Les ogres, Jean Gourounas, Rouergue, 13€90

Au fond de la sombre forêt brillent les fenêtres d’une maison. Dès qu’on
ouvre l’album, on découvre ses habitants, à travers des découpes dans la
page. Ce sont des genres de petites boules de poils colorées, qui
tremblent de frayeur. Dehors, un énorme œil les guette.

Dans le décors, esquissé d’un trait gris, d’une confortable maison, ils prennent la fuite, en ordre dispersés, au cri de « ouh, làlà, ouh là là là là, courez, courez » bientôt suivi d’un enfantin « purée! » Ils ont beau fuir sur leurs petites papattes, la bête les dévore un à un.

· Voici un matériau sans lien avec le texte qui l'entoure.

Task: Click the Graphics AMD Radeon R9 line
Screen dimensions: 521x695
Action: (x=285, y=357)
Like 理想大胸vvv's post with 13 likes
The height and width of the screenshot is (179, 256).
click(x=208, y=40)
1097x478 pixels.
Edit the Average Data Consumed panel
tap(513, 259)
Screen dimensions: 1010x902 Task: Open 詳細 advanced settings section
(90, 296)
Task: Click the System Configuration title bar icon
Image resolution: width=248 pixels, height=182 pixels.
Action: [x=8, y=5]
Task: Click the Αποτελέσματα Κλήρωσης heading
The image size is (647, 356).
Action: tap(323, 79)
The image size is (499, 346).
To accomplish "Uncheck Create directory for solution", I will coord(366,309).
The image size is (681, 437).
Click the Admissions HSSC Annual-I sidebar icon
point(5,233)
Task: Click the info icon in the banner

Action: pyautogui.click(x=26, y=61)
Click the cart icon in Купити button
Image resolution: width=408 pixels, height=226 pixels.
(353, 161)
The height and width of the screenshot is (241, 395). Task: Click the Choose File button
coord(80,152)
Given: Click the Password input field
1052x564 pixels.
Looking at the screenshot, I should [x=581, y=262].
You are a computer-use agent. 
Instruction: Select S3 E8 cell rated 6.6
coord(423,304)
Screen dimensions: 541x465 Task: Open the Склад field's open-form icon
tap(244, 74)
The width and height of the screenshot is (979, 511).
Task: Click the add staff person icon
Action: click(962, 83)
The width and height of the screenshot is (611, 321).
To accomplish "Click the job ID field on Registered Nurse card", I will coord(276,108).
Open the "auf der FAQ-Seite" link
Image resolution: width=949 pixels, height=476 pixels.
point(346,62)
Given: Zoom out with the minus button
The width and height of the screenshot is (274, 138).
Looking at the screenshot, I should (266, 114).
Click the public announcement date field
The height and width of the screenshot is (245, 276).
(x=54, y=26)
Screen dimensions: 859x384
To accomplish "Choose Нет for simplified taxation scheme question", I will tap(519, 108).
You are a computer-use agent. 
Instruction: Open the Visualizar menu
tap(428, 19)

On s’interroge peut être un peu en voyant les petits se précipiter sur la langue de leur prédateur. Prédateur qui est quelque peu trahit par son sourire jovial sur la page suivante. Chaque page cartonnée est découpée de fenêtre ou porte, on passe ainsi de pièce en pièce, dans un intérieur plutôt douillet. Mais, un long bras par ci, une trompe par là, le monstre, qui semble disproportionné, apparait toujours, morcelé, dans l’image.

Jusqu’à ce que, purée d’purée, le dernier des petits, le rouge, n’y tenant plus, lui mord le derrière!

Non, ce n’est pas là la chute, elle vient immédiatement après et elle est encore bien plus rassurante.

Alors, les enfants, qui ont eu drôlement peur pendant la lecture éclatent de rire et en redemandent. Car il est si bon de rire de ses peurs.

Avec très peu de mots, cet album parle aux enfants de leur angoisse de dévoration, de la morsure, du jeu et de ses règles, de la famille, de la sécurité affective. Et c’est finalement après la première lecture que l’on comprend le pluriel dans le titre. Car enfin, qui sont donc les ogres?